The need for digital safeguards and guardrails is obvious. The benefits of using the technology can be demonstrated, but unless we have policies and regulations that govern its use in the legal context, the risks will overshadow the benefits. Some organisations are already ‘leveraging a combination of frameworks and existing rulebooks for privacy and anti-discrimination laws to craft AI governance programs’.   

At its midyear meeting in 2023, the American Bar Association turned its attention to organisations that design, develop, deploy and use AI systems and capabilities, including lawyers and firms, and urged them to follow specific guidelines.The ABA asked developers of AI systems to ensure that their products and services are subject to human authority, oversight, and control. The resolution that was passed noted that individuals and organisations should be accountable for their use of AI products and services, including any legally cognisable injury or harm caused by their actions or use of the AI systems, unless they have taken reasonable measures to mitigate against that harm or injury. Furthermore, developers should ensure the transparency and traceability of their AI products and services by documenting key decisions. 

In the Australian context, the federal government’s voluntary framework of AI Ethics Principles includes accountability, specifically that ‘[p]eople responsible for the different phases of the AI system lifecycle should be identifiable and accountable for the outcomes of the AI systems, and human oversight of AI systems should be enabled’. 

The Australian AI Principles also include transparency and explainability stating that ‘[t]here should be transparency and responsible disclosure so people can understand when they are being significantly impacted by AI, and can find out when an AI system is engaging with them’. 

The principle goes on to state that when AI is used, responsible disclosures should be given in a timely manner, and provide reasonable justifications for AI systems outcomes, including information that helps people understand outcomes.  

Conclusion 

Pierce and Goutos (referred to earlier) argue that ‘the evolution ahead calls for a thoughtful and strategic approach, centered on embracing new technologies, modernizing legal education, and providing the necessary training.

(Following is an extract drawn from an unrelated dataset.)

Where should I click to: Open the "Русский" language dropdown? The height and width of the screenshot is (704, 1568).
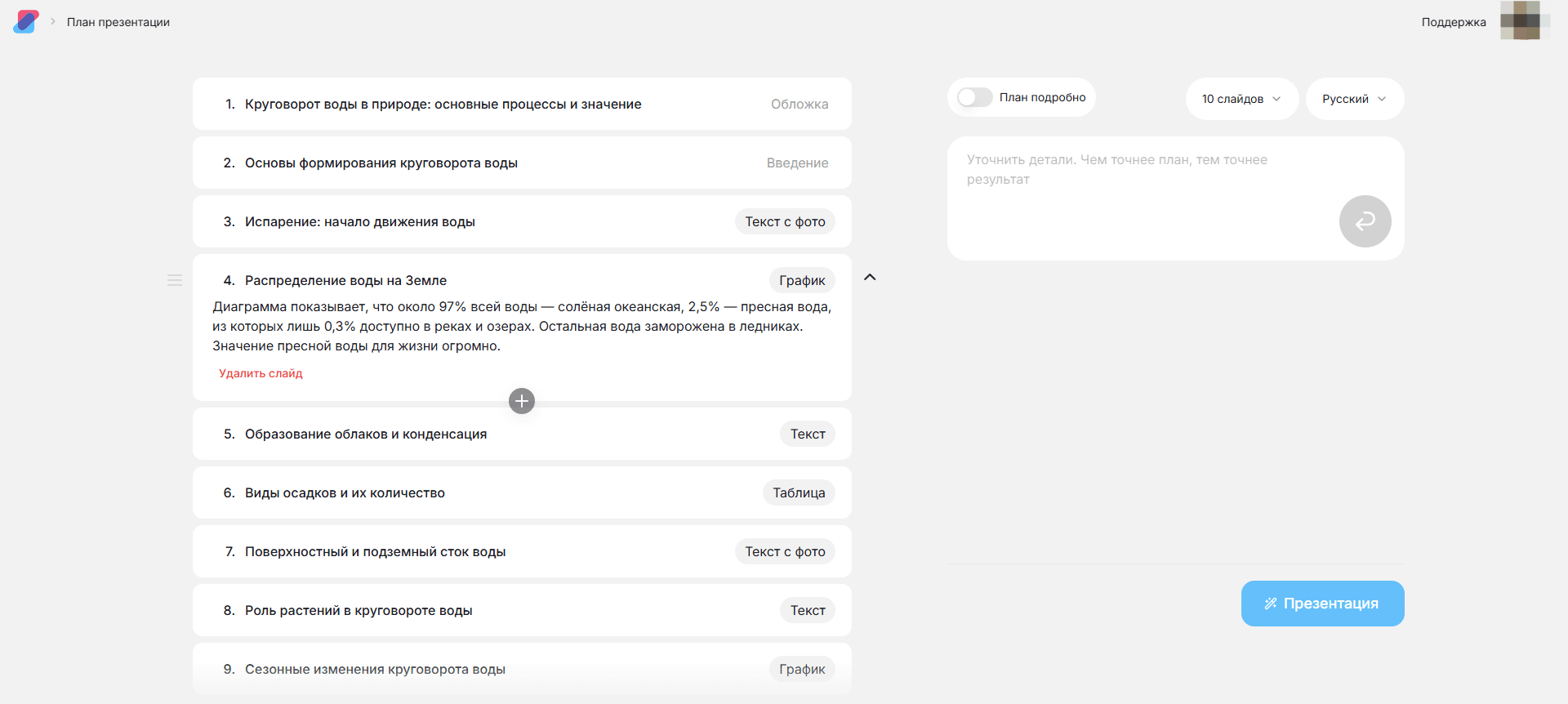pos(1354,99)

This strategy is designed to equip legal professionals with the requisite skills needed to collaborate effectively with sophisticated AI systems, underscoring the importance of adaptability and continuous learning. Our goal should be not to ban or eliminate GenAI from the legal industry, but instead to skillfully train legal professionals so they understand how to leverage the technology responsibly to enhance their unique skills and, in turn, their practice of law’. 

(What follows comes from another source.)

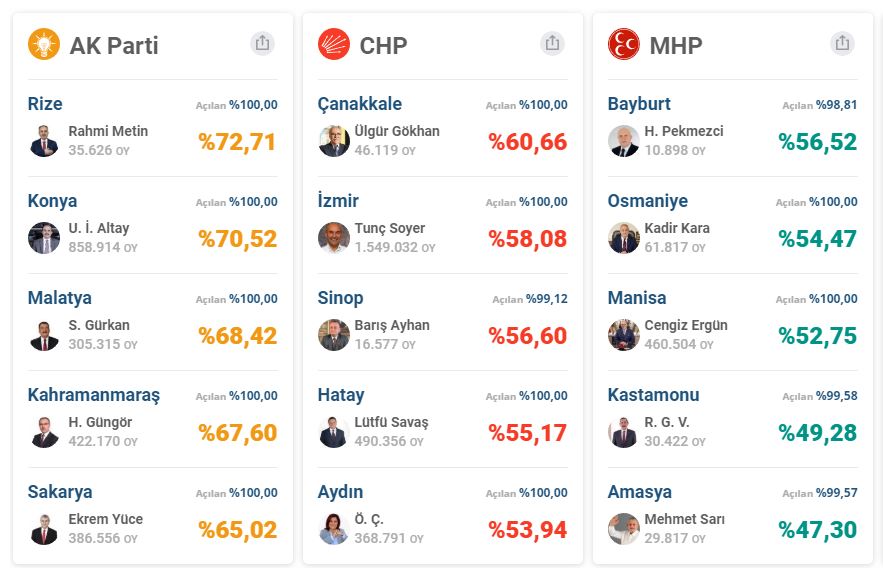Click candidate name Lütfü Savaş
Image resolution: width=883 pixels, height=568 pixels.
(391, 422)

To this I would add that our legal professional bodies, charged with regulating the profession, consider whether the current conduct rules are sufficiently flexible to apply to legal work undertaken in an AI context. As I have pointed out, some thoughtful preliminary guidance is already available from different professional bodies. 

In answer to the question, do lawyers have a future, the answer to my mind is definitively ‘yes’. While AI may spare lawyers time in trawling large volumes of material, the lawyer brings judgement, empathy, reasoning, and strategy.  

There are challenges, however, in the way we educate and train our early career lawyers. Their efforts need to be valued, not devalued.  

And finally, the use of AI to assist and support those citizens who otherwise do not have access to legal services has to be a key reason to support the further evolution of AI in legal practice.